Riconosciuto immediatamente dagli agenti, in quanto persona gravata da numerosi precedenti giudiziari e di polizia, l'uomo, un 35enne marocchino, è stato sottoposto a perquisizione personale, che ha consentito di rinvenire la refurtiva e altri beni dei quali il soggetto non era in grado di fornire alcuna giustificazione circa il loro legittimo possesso e, per i quali, veniva denunciato per ricettazione. Per tutto il tempo, inoltre, il fermato ha mantenuto un contegno indifferente e sprezzante con i poliziotti e, davanti a loro, ha anche minacciato di morte i due ragazzi che avevano assistito all’aggressione e che avevano cercato di inseguirlo insieme alla vittima.

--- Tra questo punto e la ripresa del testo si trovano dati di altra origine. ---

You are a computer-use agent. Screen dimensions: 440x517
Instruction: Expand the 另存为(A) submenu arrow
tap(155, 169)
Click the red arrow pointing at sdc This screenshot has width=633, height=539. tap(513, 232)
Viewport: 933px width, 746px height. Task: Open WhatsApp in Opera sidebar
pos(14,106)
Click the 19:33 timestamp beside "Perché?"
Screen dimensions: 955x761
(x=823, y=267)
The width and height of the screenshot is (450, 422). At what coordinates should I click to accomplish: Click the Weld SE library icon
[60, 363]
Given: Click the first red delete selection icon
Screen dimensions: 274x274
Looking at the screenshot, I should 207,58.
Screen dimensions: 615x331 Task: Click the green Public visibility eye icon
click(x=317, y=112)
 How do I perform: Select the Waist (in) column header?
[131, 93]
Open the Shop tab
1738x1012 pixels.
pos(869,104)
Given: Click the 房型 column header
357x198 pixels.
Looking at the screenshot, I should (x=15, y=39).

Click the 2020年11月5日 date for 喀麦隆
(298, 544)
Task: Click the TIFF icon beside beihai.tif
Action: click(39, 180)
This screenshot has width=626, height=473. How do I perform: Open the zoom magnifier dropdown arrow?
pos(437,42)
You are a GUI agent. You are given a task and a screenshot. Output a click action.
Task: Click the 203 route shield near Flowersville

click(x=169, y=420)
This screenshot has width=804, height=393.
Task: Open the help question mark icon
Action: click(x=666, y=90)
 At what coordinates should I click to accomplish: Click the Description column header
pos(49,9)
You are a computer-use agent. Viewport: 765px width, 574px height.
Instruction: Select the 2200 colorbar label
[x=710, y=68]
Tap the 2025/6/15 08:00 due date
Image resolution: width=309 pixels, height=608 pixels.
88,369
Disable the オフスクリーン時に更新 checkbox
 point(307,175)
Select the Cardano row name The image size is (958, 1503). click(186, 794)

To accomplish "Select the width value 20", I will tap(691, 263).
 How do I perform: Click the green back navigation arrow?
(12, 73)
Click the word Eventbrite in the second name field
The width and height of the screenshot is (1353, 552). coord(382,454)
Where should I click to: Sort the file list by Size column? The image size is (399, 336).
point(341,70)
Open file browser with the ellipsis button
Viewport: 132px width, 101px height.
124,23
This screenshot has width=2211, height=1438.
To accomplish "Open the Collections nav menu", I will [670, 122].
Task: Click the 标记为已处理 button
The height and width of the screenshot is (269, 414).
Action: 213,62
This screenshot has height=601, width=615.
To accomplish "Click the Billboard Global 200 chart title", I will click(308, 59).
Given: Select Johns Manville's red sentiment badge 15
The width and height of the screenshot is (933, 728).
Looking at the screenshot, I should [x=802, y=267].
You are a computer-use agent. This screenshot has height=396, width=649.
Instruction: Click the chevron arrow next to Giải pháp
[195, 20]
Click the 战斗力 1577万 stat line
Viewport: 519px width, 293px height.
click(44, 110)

Per la rapina ai danni del 18enne l'uomo è stato arrestato in flagranza e associato alla casa circondariale di Vercelli, in attesa dell'udienza di convalida. 

Nelle ultime settimane il 35enne era stato sospettato per numerosi reati contro la persona e il patrimonio, commessi a ciclo continuo, ai quali l’Ufficio Prevenzione Generale e Soccorso Pubblico aveva dato priorità, nell'ambito del contrasto alla criminalità predatoria “da strada”.